The last time Tinie Tempah played the 02 in Dublin it was 2010 and he fared as the opening act for Rihanna’s UK & Ireland tour. This was the same year in which he headlined the UCD Fresher’s Ball. Three and a half years later and time has done a lot for him. Tinie is now one of the most popular British rappers in mainstream music. He is just about to complete the Demonstration Arena Tour (tonight in Dublin being the closing night), he will begin preparing for some of the biggest summer festivals in Europe, having already been added to the line-up of Wireless. Suffice to say that the 25 year old’s star is on the rise.
The venue is not far from full capacity by the time Tinie appears on stage just after 9. There is no escaping it, the crowd are young…very, very young. But they are equally as enthusiastic, the standing area is reminiscent of the Oxegen days of old and, for whatever notions that may evoke, there is a palpable sense of expectation.
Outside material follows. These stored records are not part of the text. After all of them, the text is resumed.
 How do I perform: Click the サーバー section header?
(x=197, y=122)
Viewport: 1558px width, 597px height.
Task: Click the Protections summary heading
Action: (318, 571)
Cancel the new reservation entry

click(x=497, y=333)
Thanks, surely, to the average age of the audience, but the warm-up acts have done their job; as only song titles such as ‘Drug Money’ and refrains of “I can’t feel my face” can do.
Tinie is backed by a live band and a DJ / hype man who are dotted around his post-industrial staging. They dramatically kick off the night with one of his more recent singles, ‘Lover not a Fighter’, from the new album, Demonstration. It is immediately followed by ‘Frisky’, a “classic” Tinie Tempah song from his debut album Discovery. This sets the tone for the entire gig as his set list seamlessly intertwines Discovery and Demonstration songs. It becomes increasingly obvious as the show goes on that Tinie has not lost what can be referred to as his sound; both albums appeared to blend naturally with one another. Tinie has also managed to hold onto his natural ability to pop the crowd and has them reacting wildly to pretty much every utterance.
Some new tracks are introduced as well as Tinie taking the time to thank his fans. A lot. Strangely enough he finishes one song containing the instruction “don’t sell out” (literally scrawled in 8 foot lettering across the stage) by introducing ‘Written in the Stars’ with a list of ads and corporations he has licensed the song to. His heart felt assurances about the honesty of the lyrics in subsequent tracks all but demands a mobiles in the air response from the audience.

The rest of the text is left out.